(Pixel coordinate grounding data)
--- --- ---
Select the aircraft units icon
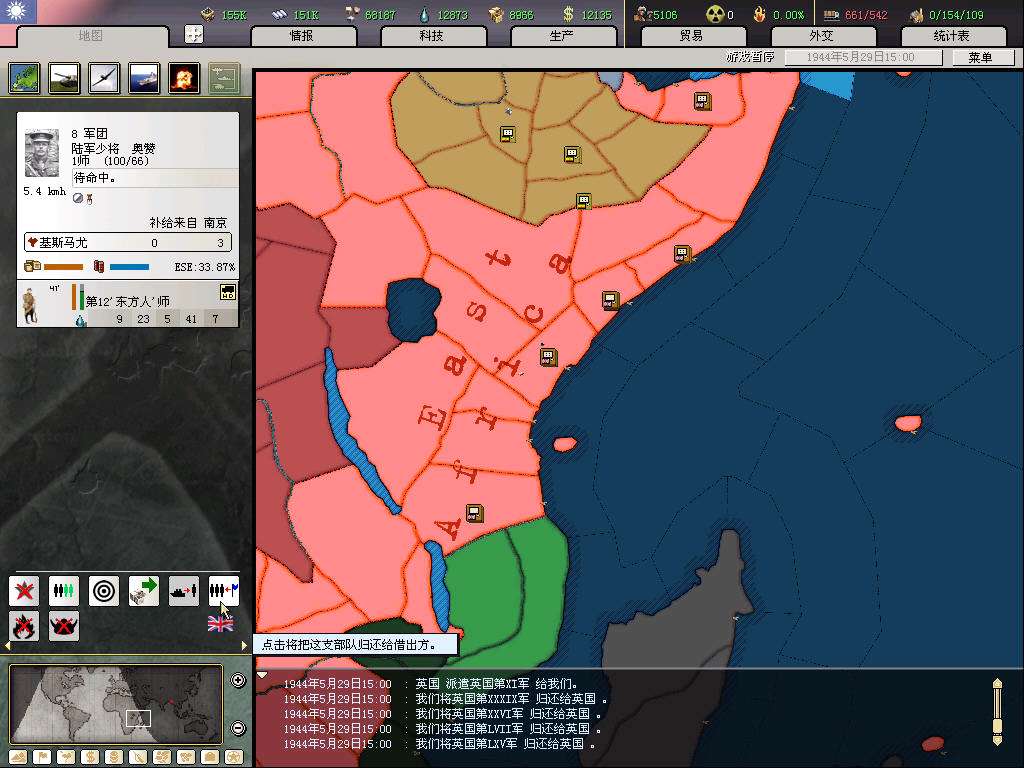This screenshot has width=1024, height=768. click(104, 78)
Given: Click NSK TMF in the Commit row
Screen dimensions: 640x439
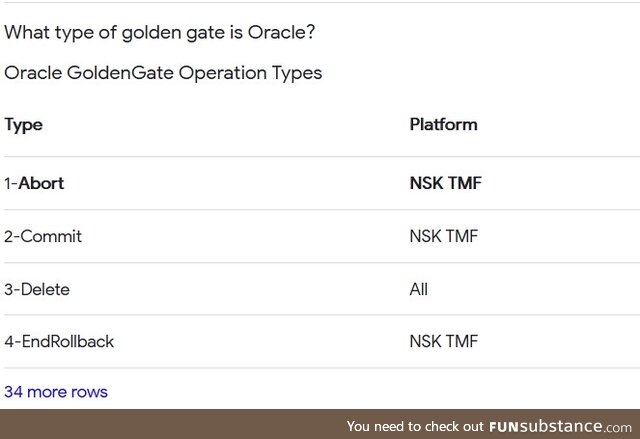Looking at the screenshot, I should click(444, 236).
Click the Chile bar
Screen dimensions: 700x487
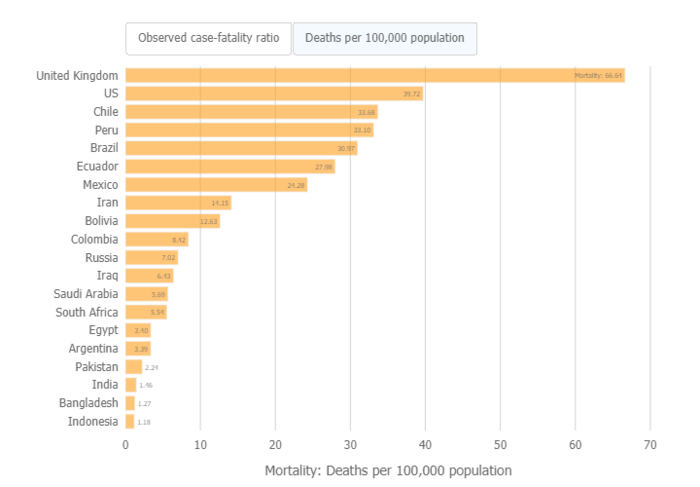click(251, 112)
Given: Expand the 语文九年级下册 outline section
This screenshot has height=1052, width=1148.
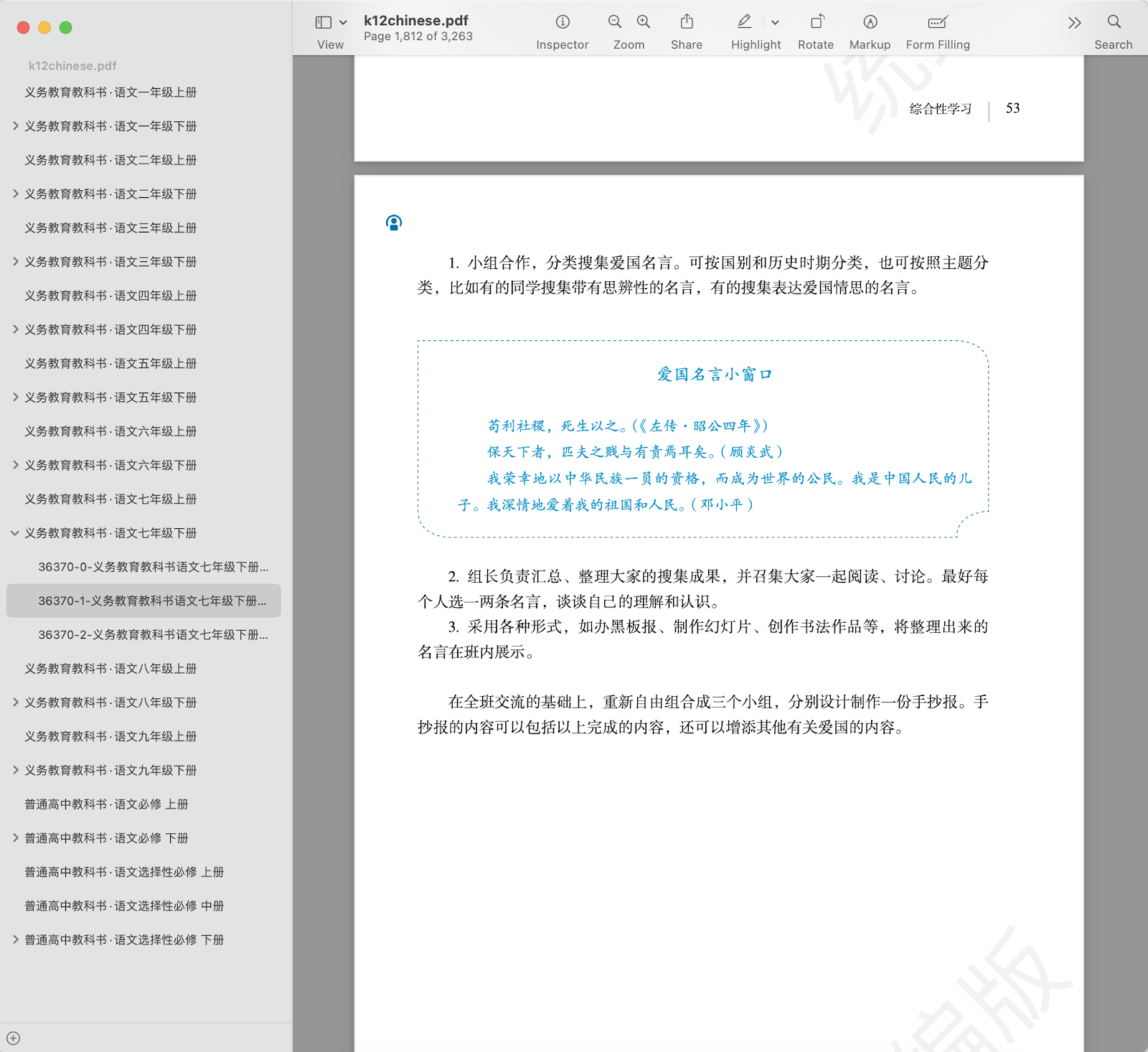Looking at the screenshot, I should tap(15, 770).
--- --- ---
*TASK STATEMENT*:
Once the line holding "Screen dimensions: 640x439" is found, copy it and each later line exactly through the end of the data, leaving out the pictures.

*WRITTEN REPLY*:
Screen dimensions: 640x439
Looking at the screenshot, I should click(444, 236).
Click the Chile bar
Screen dimensions: 700x487
click(251, 112)
Given: Expand the 语文九年级下册 outline section
This screenshot has height=1052, width=1148.
Looking at the screenshot, I should tap(15, 770).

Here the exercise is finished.